Crítica de ‘Cigüeñas’: ¿De dónde vienen los niños?

Las críticas de José F. Pérez Pertejo: 
Cigüeñas

 

No sé qué turbias teorías (y prácticas) les habrán contado a ustedes sobre cómo se hacen los niños, pero vayan olvidándose ya de tales actividades. A los bebés los traen las cigüeñas. Los producen en una fábrica con forma de estación petrolífera que está en el cielo (o en lo alto de una montaña, no me ha quedado claro) y desde la cual los distribuyen a lo largo de todo el mundo en un hatillo que hacen con una mantita blanca. ¿Se han enterado? Pues eso.

Bueno, tal vez era así hasta que las cigüeñas se hartaron de su trabajo y se dedicaron al reparto de paquetería constituyendo una empresa tipo Amazon, desde entonces, los niños no se sabe muy bien de donde salen, pero el mundo sigue poblándose. El caso es que una cigüeña macho destinada a ser jefe con la voz de Arturo Valls, una chica pelirroja a la que olvidaron repartir cuando era una recién nacida (doblada en español por Belén Cuesta) y un bebé surgido de repente se ven inmersos en una serie de aventuras. Perseguidos por una manada de lobos Transformers, combatiendo en silencio contra una banda de pingüinos o sufriendo los identificables momentos que toda pareja de padres primerizos han vivido con sus retoños, ya saben, pañales que cambiar, biberones que preparar y dar, y ahora ¿por qué demonios llora esta criatura que esta cambiada, cenada y acunada?

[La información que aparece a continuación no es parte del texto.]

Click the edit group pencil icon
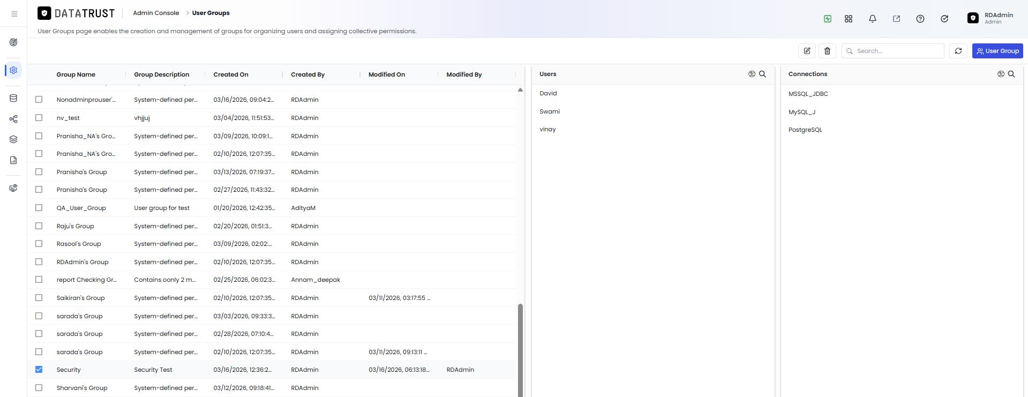This screenshot has width=1028, height=397. (807, 51)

Pues esto es Cigüeñas, la última película de animación en llegar a la cartelera española gentileza de la división de animación de Warner. El problema estriba en que un planteamiento relativamente divertido se queda en una serie de gags (mejor o peor conseguidos) pobremente hilvanados por un guion falto de consistencia. Nadie duda de las buenas intenciones de la película y no querría equivocarles, los niños, que al fin y al cabo son los principales destinatarios del film, disfrutarán enormemente con las andanzas de Junior (la cigüeña), Tulip (la chica) y el bebé; pero los adultos no encontrarán la consistencia suficiente como para sentir que han hecho algo más que acompañar a sus hijos al cine. No hay detrás de tanto ruido y tanto castañazo una idea argumental lo suficientemente sólida como para que la experiencia se reduzca a alguna que otra carcajada (en mi caso, casi todas debidas a un Arturo Valls tan desatado como presentando sus programas de televisión). 
 
Cigüeñas es el debut en la dirección de largometrajes animados de Doug Sweetland que al parecer no encontró acomodo en Pixar para quien dirigió en 2008 un maravilloso cortometraje titulado Presto que precedía a la proyección en cines de la no menos maravillosa Wall-E. Codirige junto a Sweetland, el presunto director Nicholas Stoller (autor de engendros como Todo sobre mi desmadre o las dos partes de Malditos vecinos) que no sé muy bien que pinta aquí, y que bien podría ser el responsable de confundir conceptos tan básicos como ritmo y celeridad. No por contar las cosas muy deprisa, no por hacer que todo ocurra muy rápido y menos aún por hacer que los personajes vayan de tortazo en tortazo, se consigue que la película no decaiga en su ritmo. 
 
De hecho, Cigüeñas se beneficiaría de pararse en algún momento a reposar. Algunos momentos, como esa joven pareja de adictos al trabajo que de repente se dan cuenta de que tener a su hijo al lado continuamente no significa pasar tiempo con él, se prestarían a ser desarrollados con mayor carga de profundidad. A lo mejor conseguían que muchos padres de mi generación y un poquito más jóvenes que yo reflexionáramos sobre algo que estamos haciendo rematadamente mal. 
 
Por lo demás la película tiene un envoltorio estético muy atractivo, la animación es más que aceptable y la brillante banda sonora de los hermanos Jeff y Mychael Danna se beneficia, además, de un buen puñado de buenas canciones como “And She Was” de los Talking Heads o “Fire and the Flood” de Vance Joy.